Margaret Wilson, who has died at 88, was the last of the family of Dr Tom Honeyman, the legendary director of Kelvingrove Art Gallery, who persuaded Salvador Dali to sell Glasgow his most famous painting, Christ of St John of the Cross, for a mere £8200.
In fact her whole life was influenced by her proximity to one of the great Glaswegians of the 20th century. When she was born, her father was a GP in the east end of Glasgow, with ambitions to be a consultant.
But in 1929 Dr Honeyman’s interest in art brought about a dramatic change in the family fortunes.
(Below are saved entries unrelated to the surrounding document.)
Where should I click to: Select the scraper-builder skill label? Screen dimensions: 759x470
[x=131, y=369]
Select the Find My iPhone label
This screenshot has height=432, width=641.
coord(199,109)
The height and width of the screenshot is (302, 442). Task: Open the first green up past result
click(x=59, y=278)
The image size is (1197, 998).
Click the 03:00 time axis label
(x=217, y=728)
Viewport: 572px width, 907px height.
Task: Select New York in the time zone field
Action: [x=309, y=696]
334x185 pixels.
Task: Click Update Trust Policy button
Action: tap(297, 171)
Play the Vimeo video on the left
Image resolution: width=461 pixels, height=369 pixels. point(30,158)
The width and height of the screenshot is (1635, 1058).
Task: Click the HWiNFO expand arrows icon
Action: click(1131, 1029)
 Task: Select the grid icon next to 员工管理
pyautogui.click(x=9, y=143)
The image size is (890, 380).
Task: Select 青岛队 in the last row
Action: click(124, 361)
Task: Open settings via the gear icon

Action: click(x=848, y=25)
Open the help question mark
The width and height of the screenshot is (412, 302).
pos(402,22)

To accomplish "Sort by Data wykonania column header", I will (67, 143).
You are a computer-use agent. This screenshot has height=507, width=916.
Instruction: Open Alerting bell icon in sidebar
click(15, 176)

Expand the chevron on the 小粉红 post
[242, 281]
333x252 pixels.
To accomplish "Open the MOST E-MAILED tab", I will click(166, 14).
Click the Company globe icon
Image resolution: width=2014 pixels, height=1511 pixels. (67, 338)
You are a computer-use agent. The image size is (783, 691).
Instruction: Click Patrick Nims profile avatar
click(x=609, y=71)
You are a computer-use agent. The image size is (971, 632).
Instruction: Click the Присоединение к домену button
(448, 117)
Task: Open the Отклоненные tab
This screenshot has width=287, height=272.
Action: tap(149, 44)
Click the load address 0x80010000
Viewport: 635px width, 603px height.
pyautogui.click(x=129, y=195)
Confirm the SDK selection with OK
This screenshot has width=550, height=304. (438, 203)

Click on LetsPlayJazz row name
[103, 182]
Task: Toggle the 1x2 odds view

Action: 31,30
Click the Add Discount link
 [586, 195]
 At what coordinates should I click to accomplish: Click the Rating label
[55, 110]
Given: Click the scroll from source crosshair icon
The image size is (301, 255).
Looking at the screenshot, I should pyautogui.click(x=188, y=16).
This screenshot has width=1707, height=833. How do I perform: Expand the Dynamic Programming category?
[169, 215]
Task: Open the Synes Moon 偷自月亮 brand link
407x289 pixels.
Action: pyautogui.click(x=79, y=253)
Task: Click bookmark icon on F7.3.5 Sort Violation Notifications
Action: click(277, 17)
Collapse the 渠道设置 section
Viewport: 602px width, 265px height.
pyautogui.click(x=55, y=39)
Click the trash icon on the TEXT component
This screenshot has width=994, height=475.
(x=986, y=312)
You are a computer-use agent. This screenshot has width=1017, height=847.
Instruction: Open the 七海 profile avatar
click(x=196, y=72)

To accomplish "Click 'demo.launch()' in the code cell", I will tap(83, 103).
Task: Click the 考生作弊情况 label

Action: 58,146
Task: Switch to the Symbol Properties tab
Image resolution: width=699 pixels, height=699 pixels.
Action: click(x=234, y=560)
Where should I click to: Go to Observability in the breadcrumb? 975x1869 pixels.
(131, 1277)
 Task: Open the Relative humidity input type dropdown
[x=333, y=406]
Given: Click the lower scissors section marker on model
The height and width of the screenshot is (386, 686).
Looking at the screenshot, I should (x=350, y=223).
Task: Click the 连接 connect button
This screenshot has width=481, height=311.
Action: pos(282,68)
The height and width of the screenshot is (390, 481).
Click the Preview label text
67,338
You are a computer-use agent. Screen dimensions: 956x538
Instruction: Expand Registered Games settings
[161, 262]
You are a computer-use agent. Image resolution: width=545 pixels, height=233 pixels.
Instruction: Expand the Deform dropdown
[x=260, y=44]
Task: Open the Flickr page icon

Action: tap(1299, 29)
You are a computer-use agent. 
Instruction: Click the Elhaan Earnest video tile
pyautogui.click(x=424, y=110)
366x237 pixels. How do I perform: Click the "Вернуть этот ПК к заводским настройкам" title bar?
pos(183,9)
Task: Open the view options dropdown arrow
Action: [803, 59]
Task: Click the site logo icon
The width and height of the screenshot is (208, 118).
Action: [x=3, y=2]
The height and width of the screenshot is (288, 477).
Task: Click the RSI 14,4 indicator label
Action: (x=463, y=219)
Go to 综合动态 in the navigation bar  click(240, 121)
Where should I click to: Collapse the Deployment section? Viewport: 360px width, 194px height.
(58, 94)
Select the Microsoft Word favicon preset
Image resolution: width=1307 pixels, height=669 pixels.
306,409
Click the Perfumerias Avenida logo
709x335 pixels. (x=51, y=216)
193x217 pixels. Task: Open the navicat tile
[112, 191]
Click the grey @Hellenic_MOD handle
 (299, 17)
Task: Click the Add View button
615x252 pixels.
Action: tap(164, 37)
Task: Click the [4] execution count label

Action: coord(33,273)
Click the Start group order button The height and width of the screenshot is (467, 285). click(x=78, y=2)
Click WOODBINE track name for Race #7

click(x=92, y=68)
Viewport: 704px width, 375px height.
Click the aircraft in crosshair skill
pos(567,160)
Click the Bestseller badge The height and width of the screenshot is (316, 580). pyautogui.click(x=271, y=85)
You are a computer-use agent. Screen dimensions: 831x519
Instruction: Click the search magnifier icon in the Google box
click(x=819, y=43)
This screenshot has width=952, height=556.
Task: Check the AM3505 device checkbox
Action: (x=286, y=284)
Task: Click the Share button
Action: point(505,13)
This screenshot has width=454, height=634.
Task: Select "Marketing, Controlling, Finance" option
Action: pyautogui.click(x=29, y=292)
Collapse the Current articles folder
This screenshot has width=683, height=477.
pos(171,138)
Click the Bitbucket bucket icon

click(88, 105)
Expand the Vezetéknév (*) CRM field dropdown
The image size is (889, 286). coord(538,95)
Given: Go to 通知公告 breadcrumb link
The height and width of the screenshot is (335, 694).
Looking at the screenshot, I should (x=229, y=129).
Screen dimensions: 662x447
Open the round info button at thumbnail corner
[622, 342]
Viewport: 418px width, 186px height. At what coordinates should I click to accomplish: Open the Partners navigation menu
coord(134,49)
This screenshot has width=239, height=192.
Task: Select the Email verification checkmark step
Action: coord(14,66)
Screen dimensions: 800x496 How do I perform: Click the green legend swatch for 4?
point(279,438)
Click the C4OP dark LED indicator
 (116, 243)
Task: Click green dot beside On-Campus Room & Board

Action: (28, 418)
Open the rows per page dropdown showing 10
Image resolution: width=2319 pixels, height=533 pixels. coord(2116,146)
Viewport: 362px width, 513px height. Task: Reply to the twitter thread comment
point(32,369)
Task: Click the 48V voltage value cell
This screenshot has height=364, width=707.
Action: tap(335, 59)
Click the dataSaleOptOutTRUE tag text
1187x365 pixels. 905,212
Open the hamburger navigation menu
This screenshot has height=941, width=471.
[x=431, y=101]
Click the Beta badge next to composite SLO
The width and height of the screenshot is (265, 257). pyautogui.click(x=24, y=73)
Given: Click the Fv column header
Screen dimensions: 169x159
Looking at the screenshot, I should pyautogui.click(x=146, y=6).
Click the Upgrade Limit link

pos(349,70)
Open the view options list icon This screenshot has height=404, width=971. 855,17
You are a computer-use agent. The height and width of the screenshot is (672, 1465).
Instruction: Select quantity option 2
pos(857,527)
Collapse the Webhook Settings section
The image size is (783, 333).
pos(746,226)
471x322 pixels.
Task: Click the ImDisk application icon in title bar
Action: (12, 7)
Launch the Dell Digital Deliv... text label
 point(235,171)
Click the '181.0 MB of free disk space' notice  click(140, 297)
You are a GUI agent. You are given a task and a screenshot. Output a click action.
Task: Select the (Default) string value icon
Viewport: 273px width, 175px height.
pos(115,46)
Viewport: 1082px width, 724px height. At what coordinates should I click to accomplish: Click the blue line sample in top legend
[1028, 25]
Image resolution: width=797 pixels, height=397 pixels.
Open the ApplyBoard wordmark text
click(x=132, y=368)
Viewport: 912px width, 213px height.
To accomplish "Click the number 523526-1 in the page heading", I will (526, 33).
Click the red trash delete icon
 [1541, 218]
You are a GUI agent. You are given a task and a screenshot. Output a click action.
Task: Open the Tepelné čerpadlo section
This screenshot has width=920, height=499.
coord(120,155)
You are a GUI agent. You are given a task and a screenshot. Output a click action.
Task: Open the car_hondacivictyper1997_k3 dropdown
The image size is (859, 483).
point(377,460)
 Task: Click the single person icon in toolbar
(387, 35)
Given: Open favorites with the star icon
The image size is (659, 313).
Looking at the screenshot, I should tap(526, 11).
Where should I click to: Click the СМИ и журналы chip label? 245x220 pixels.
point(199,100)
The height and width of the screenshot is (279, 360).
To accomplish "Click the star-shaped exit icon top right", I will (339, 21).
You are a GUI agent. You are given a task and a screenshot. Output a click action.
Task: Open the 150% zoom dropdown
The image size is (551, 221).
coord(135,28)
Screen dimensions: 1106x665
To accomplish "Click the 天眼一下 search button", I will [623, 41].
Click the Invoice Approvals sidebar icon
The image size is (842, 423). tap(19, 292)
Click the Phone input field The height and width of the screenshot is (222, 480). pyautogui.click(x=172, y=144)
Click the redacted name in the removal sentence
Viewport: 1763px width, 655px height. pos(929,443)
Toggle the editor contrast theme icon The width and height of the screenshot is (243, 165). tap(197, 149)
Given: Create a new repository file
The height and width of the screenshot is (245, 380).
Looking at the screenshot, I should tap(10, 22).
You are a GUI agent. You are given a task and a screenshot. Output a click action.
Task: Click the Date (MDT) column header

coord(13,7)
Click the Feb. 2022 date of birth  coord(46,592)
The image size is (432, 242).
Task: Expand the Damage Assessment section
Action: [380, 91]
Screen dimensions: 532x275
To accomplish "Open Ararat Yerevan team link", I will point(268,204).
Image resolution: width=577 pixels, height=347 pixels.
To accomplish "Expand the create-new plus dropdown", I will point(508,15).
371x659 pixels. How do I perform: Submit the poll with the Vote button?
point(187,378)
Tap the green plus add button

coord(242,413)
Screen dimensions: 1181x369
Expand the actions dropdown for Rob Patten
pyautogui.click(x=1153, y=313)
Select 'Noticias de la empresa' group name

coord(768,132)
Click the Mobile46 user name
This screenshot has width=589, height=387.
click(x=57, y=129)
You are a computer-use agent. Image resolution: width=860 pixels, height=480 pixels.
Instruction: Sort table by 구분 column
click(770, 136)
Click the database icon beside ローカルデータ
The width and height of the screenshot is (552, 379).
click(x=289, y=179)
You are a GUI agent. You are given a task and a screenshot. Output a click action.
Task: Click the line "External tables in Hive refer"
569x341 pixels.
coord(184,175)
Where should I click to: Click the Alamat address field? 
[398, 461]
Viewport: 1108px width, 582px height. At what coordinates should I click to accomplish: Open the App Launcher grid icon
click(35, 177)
When he was invited to leave medicine and become an art dealer with Reid and Lefevre in London, they moved to Hampstead and into a very different world.
HIs daughter became a pupil at the famous St Paul’s Girls’ School in Hammersmith, where Gustav Holst had just been succeeded as director of music by Ralph Vaughan Williams and then Herbert Howell.
The Honeymans thought they recognised their elderly neighbour, who turned out to be none other than Sigmund Freud. More and more they mixed in a circle of distinguished people.
Dr Honeyman was gaining fame in Paris and New York, with acquaintances like Picasso, Matisse and, of course, Dali. The Honeyman home became the venue of memorable garden parties.
But with the turmoil of the Second World War, Dr Honeyman was tempted back to his native Glasgow, as director of Kelvingrove, and is widely credited with having turned it into the world-famous gallery it is today.
Meanwhile, Margaret’s uncle, Murray Macdonald, became a leading impresario of the West End theatre. And when his stage acquaintances were coming to perform in Glasgow, he assured them they would be welcome guests in the Honeyman home. Thus she would find herself serving breakfast in bed to such luminaries as Dame Sybil Thorndike, Dame Edith Evans and one of her favourite people, Joyce Grenfell, with whom she was especially friendly.
Then came the phone-call from Sir William Burrell, to tell her father that, because of his sterling efforts for their native city, he would be leaving his famous Burrell Collection to Glasgow, instead of Edinburgh or London as intended. That would become the catalyst for Glasgow becoming the European City of Culture in 1990.
Then came that other sensation in 1951, when Dali produced his controversial painting of Christ.
Critics condemned it but the public loved it. And while the arguments raged, Dr Honeyman quietly engineered the bargain of a lifetime by negotiating its sale to Glasgow for just £8200.
Meanwhile Margaret had served in the WAAFs during the war and, on demobilisation, became secretary to Craigie Annan, the Glasgow art dealer. She herself was no mean painter. Then she returned to London to work in the drama department of the Arts Council. And in 1950 she married Jim Wilson, a well-known Glasgow solicitor, and they had two daughters.
Her elder brother Tim became a publisher with Collins in Glasgow but saw the main thrust of his career with the Church of Scotland, as publishing manager of its St Andrews Press in Edinburgh. Her brother Grant was a surgeon in Ontario.
In later life she arranged for a biography of her beloved father, which was published as From Dali to Burrell. And just last year that book was translated into a stage production with the same name, which was performed in the spectacular setting of Kelvingrove Art Gallery. With her health deteriorating, that was one of the most joyful moments of her life, enhanced by the appearance of a favourite actor, Bill Paterson, in the leading role.
Margaret Wilson was predeceased by her husband and her elder daughter, Seonaid Primrose, in Aberdeen. She is survived by her daughter Elizabeth, in Glasgow.